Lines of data

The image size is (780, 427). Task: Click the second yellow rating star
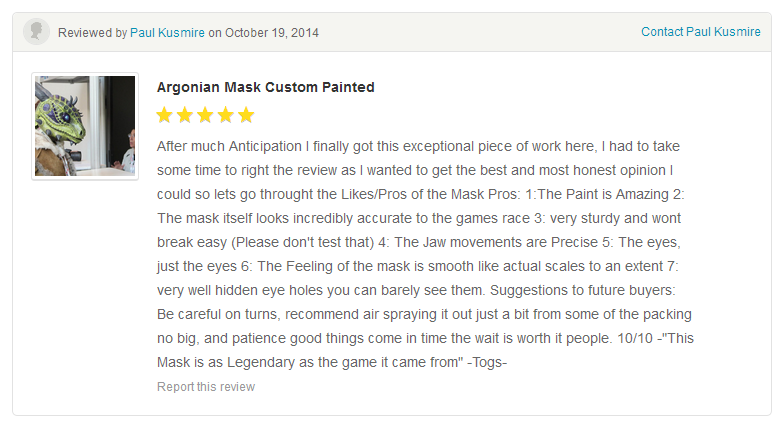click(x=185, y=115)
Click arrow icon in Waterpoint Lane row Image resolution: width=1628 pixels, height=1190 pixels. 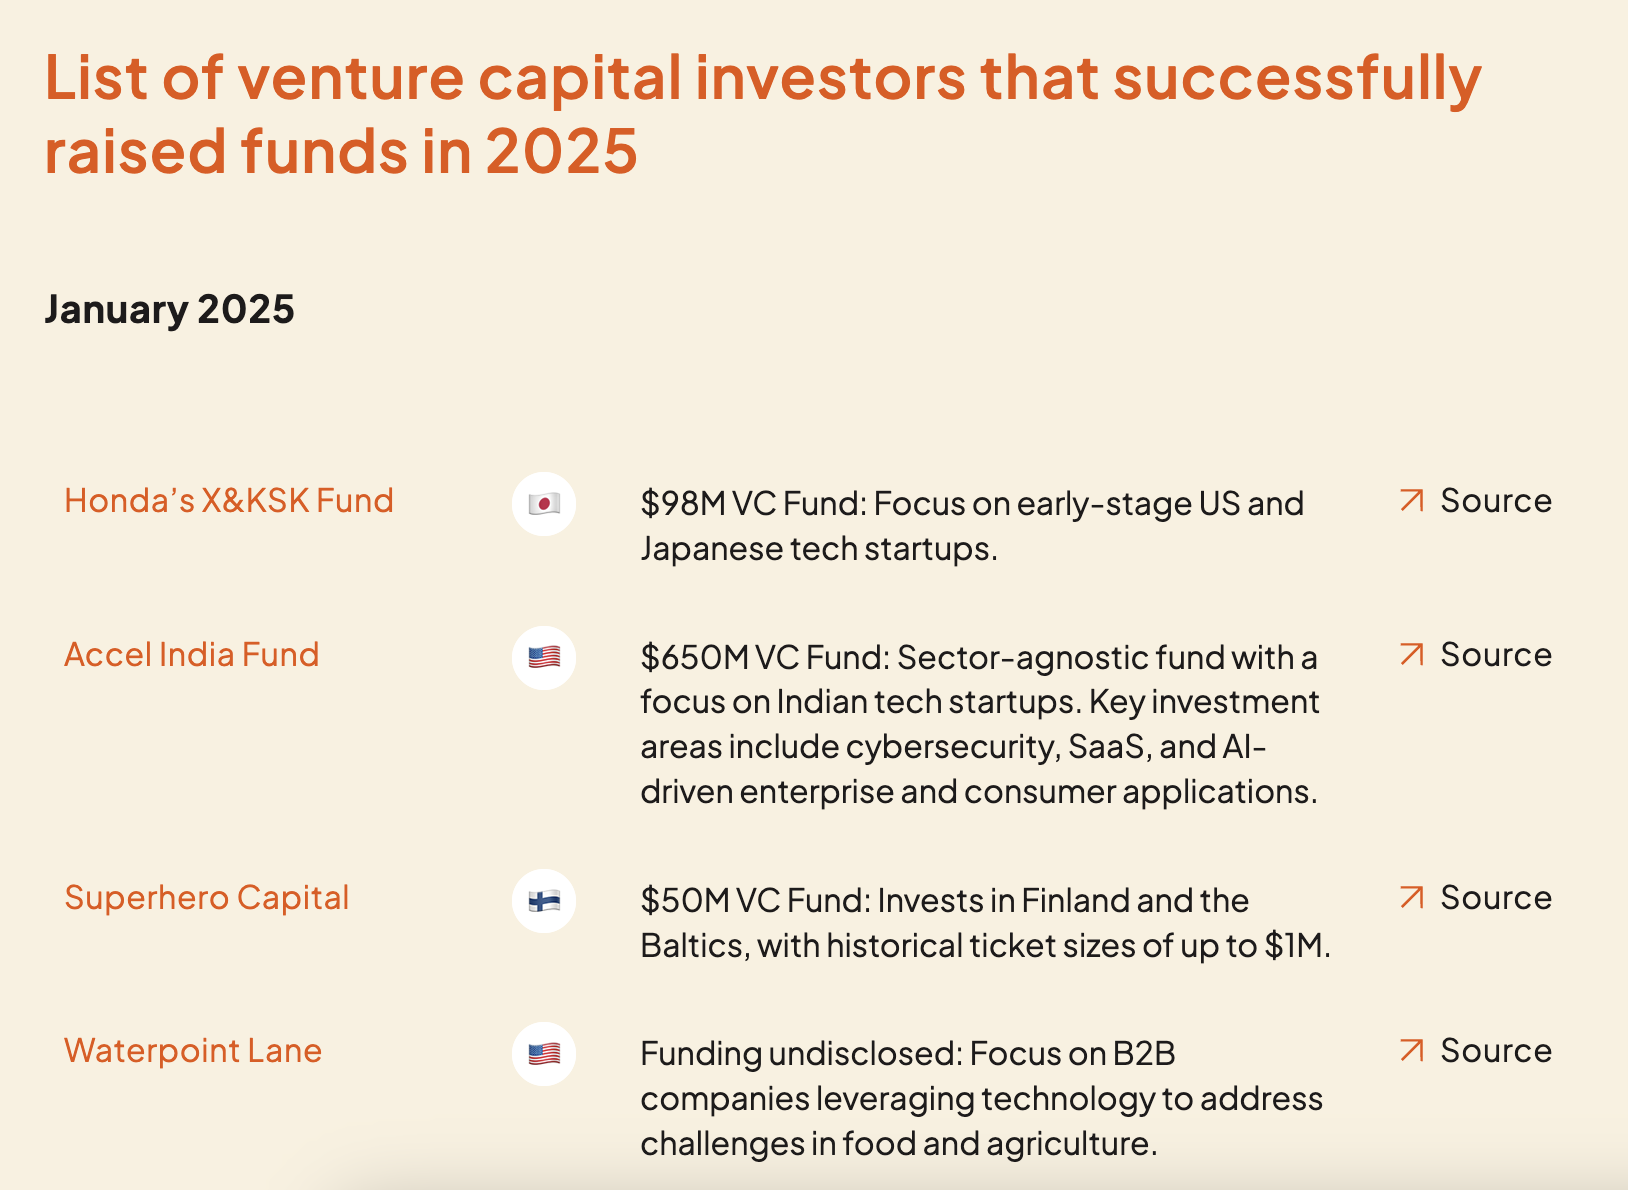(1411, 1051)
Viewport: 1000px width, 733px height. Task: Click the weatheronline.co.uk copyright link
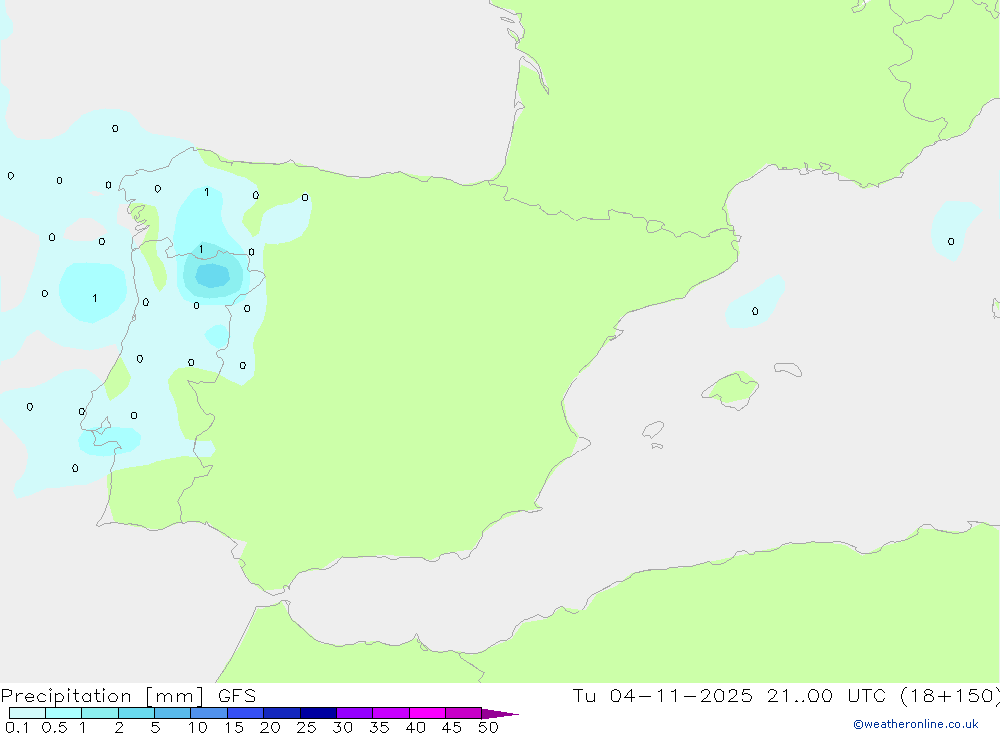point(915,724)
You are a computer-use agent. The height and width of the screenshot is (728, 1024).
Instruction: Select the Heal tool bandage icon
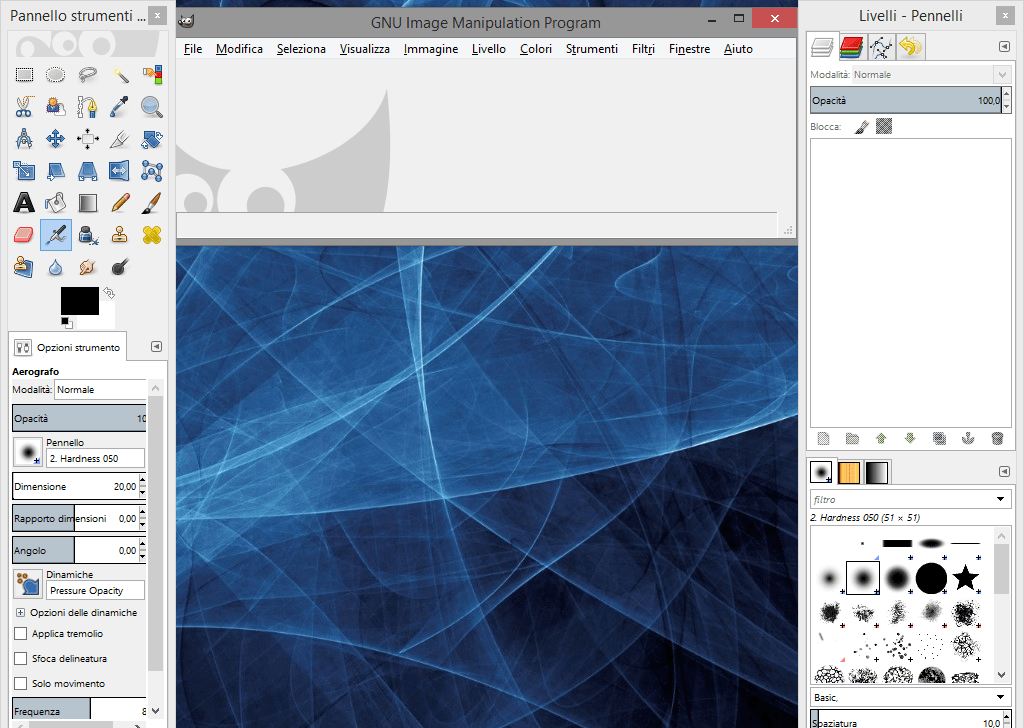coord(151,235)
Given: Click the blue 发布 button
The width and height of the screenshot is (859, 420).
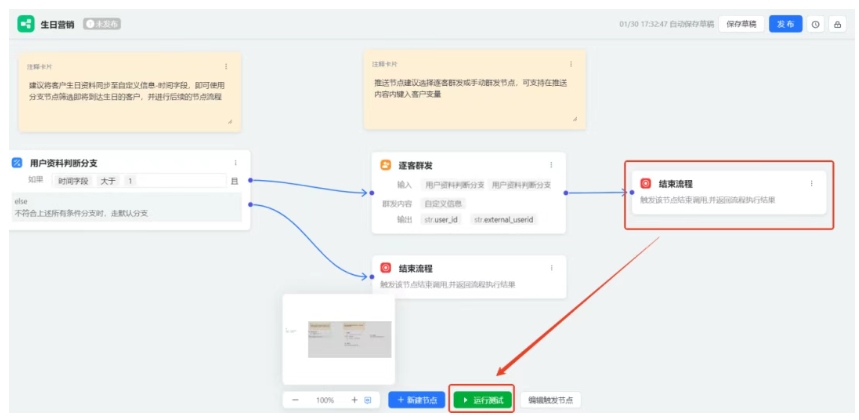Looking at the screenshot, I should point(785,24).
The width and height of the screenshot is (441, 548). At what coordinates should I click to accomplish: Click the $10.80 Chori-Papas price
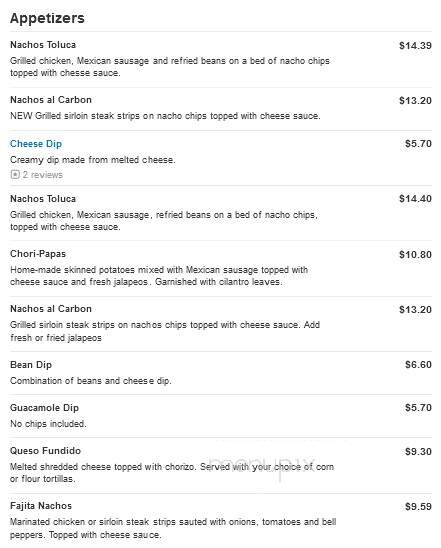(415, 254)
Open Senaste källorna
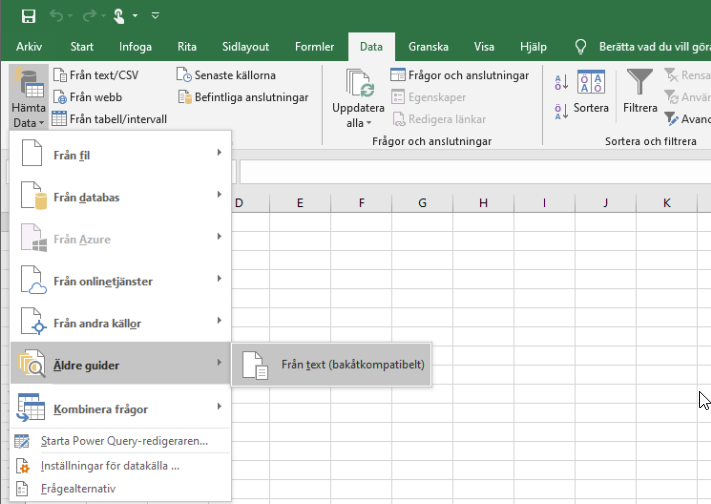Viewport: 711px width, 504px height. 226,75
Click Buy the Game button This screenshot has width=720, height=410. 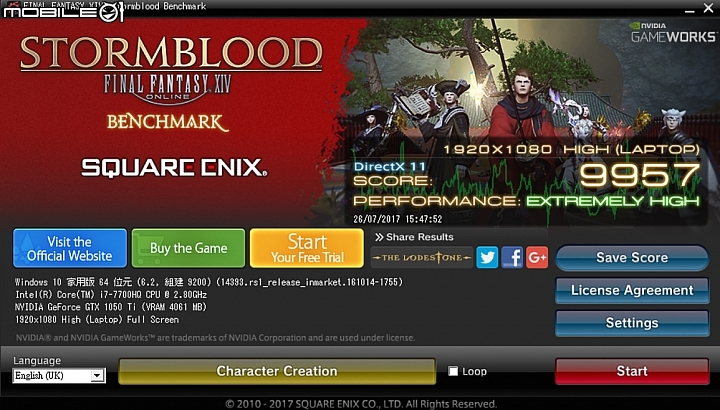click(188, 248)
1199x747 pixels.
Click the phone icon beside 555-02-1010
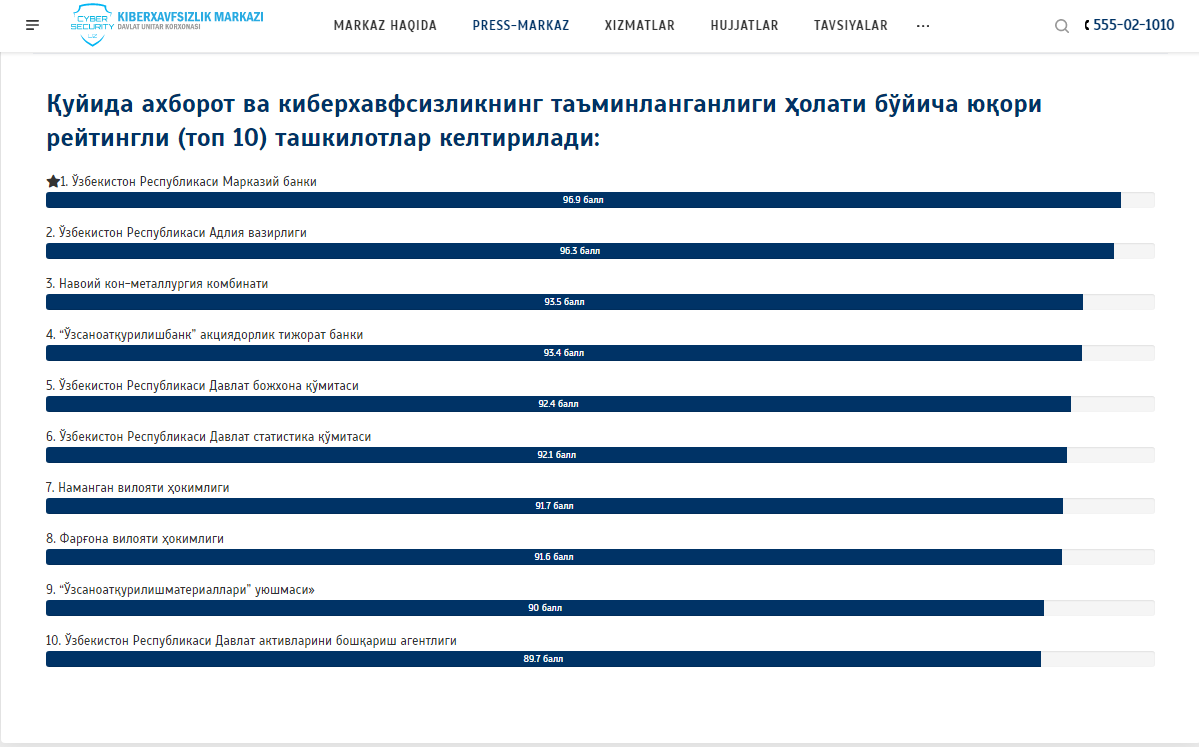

== To do ==
List every line of the records that contains the word "Task", matching its case exactly.

== Worked solution ==
The image size is (780, 427). Task: Click the second yellow rating star
Viewport: 1000px width, 733px height. Task: Click the weatheronline.co.uk copyright link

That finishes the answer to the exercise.